Le modèle européen d’université gratuite est souvent considéré comme un triomphe de la société moderne. L’absence de frais de scolarité exorbitants, l’endettement minimal des étudiants et la promesse d’un accès égal à tous sont autant d’éléments qui font de ce modèle un modèle idéal. Dans des pays comme l’Allemagne et la France, les étudiants ne paient que des frais administratifs minimes, généralement compris entre 200 et 500 euros par an, alors que les frais de scolarité aux États-Unis ou au Royaume-Uni sont faramineux. Un grand nombre de ces étudiants bénéficient également d’une aide financière sous forme de bourses qui ne doivent pas être remboursées ou de prêts à faible taux d’intérêt accordés en fonction des besoins.

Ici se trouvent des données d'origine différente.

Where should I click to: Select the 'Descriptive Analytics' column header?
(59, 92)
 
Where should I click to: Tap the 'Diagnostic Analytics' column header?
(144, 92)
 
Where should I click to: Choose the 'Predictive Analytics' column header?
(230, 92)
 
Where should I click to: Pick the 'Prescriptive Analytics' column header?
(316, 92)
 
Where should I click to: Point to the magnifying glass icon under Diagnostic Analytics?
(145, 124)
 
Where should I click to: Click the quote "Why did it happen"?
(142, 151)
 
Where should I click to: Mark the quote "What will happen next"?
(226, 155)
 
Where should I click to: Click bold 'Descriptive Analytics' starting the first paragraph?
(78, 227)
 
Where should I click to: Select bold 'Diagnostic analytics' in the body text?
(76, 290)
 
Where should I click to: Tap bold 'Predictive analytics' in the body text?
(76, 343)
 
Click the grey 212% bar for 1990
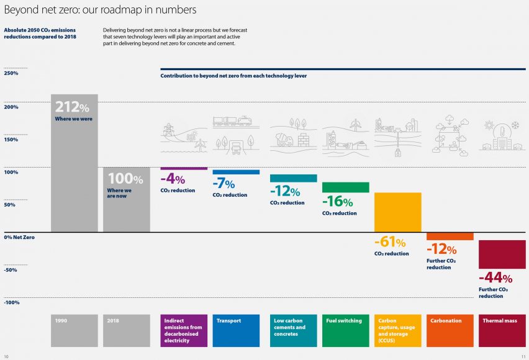(x=75, y=163)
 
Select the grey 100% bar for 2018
(x=127, y=200)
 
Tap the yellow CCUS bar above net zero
(x=398, y=212)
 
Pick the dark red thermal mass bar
(x=502, y=254)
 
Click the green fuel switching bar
(x=345, y=187)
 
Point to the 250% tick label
(x=11, y=73)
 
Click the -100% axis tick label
(x=12, y=302)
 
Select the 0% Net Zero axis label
(x=19, y=237)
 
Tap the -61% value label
(x=390, y=242)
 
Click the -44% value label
(x=495, y=277)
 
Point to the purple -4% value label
(x=173, y=179)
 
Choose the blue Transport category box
(x=236, y=331)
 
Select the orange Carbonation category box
(x=450, y=331)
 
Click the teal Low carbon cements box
(x=294, y=331)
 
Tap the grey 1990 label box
(x=75, y=331)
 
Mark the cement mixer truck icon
(x=285, y=139)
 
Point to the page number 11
(x=523, y=356)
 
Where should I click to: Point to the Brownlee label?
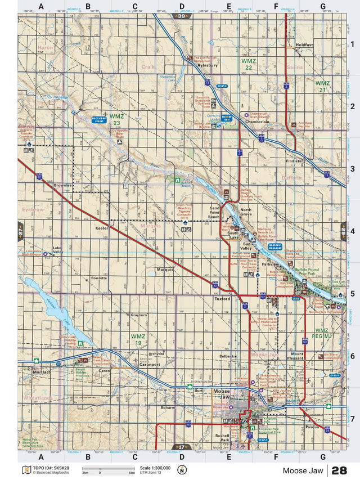(x=62, y=185)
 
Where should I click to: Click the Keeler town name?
(x=102, y=228)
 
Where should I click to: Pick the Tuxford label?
(x=222, y=299)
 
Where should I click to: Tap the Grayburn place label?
(x=138, y=315)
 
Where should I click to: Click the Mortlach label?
(x=42, y=373)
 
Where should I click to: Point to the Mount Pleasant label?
(x=297, y=356)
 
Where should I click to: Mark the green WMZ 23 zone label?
(x=116, y=119)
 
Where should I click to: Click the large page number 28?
(x=339, y=470)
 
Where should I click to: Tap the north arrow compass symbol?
(x=182, y=470)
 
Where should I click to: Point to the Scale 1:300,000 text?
(x=154, y=468)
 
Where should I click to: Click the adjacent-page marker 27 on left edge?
(x=20, y=231)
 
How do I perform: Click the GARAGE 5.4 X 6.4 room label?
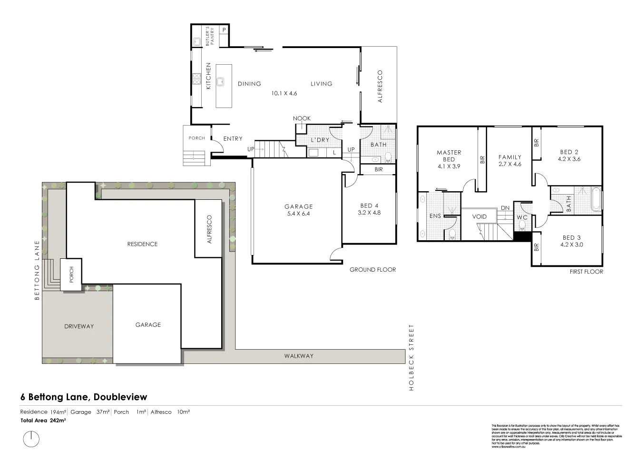coord(299,210)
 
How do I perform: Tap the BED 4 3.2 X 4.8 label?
coord(369,209)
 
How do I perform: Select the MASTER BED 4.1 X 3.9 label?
coord(449,159)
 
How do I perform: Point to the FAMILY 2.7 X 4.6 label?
coord(509,160)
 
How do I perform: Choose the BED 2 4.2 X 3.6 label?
coord(569,156)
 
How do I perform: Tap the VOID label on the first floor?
coord(479,216)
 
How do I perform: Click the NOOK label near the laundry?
coord(302,118)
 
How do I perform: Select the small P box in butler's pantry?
coord(224,30)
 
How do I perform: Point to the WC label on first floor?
coord(522,217)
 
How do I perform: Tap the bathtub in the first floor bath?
coord(595,199)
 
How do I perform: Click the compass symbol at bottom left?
coord(31,438)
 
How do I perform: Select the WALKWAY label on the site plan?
coord(299,356)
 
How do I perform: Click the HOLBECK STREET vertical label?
coord(412,357)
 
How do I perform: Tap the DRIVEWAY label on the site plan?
coord(79,326)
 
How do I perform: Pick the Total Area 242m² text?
coord(43,421)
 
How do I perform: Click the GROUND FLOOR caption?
coord(372,270)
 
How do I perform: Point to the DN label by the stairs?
coord(505,208)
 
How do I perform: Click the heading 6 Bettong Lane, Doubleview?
coord(84,397)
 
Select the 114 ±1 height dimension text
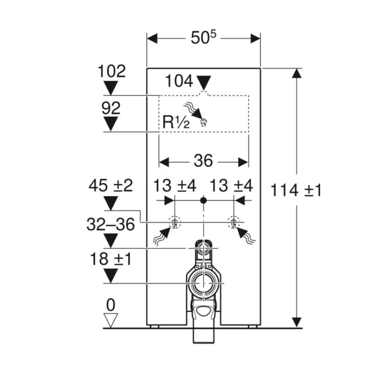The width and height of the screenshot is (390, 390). click(296, 190)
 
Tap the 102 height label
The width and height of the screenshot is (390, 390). click(112, 72)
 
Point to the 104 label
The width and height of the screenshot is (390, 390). click(179, 81)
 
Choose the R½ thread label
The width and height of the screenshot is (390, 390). click(176, 122)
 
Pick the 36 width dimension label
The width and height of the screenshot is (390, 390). click(203, 160)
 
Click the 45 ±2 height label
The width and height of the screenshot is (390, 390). click(111, 186)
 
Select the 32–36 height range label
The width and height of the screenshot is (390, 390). click(111, 224)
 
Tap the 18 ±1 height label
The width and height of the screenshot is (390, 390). click(111, 259)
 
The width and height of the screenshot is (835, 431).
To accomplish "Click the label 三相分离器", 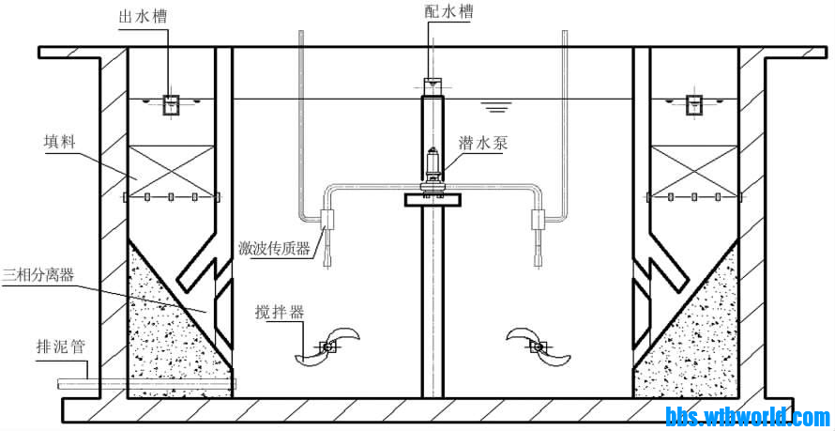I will (39, 273).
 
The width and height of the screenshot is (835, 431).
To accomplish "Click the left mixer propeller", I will (326, 347).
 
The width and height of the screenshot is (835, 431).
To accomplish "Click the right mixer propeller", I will (538, 346).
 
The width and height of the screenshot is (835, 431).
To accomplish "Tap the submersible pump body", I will (433, 169).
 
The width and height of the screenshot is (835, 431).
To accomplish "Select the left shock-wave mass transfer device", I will (327, 223).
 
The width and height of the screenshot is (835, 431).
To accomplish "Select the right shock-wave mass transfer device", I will (539, 223).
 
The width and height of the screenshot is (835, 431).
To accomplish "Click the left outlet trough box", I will (172, 105).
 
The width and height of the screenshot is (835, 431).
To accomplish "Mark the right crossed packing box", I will (693, 169).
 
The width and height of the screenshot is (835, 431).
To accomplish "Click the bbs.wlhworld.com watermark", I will (748, 416).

Mais derrière les promesses d’équité et d’opportunités se cache un système qui, trop souvent, semble rigide, surchargé et peu inspirant. Malgré toute son accessibilité, la réalité de la navigation dans ces institutions peut donner aux étudiants l’impression de n’être qu’un numéro de plus dans une gigantesque machine bureaucratique.
Lorsque l’éducation est accessible à tous, les universités sont bondées. Les amphithéâtres débordent et les contacts personnels avec les professeurs deviennent rares. Dans plusieurs pays européens, il est normal d’assister aux cours avec des centaines d’autres étudiants. Il y a peu d’espace pour la discussion, le retour d’information ou même des questions.
On s’assoit, on prend des notes, on réussit ou on échoue. Cela ressemble plus à une chaîne de production qu’à un lieu d’apprentissage. Et les chiffres expliquent pourquoi. En 2022, l’Union européenne comptait 18,8 millions d’étudiants inscrits dans un établissement d’enseignement supérieur, soit environ 7 % de sa population totale. Aux États-Unis, environ 19,1 millions de personnes étaient inscrites dans un établissement d’enseignement supérieur au cours de l’année universitaire 2024-25. Outre des chiffres d’inscription similaires, l’UE et les États-Unis ont tous deux rendu l’enseignement supérieur largement accessible. Dans l’UE, où les frais de scolarité sont souvent gratuits ou fortement subventionnés, l’enseignement supérieur a été étendu pour accueillir la majorité de la population. En 2022, 44 % des citoyens européens âgés de 25 à 34 ans avaient obtenu un diplôme de l’enseignement supérieur, contre 50 % aux États-Unis.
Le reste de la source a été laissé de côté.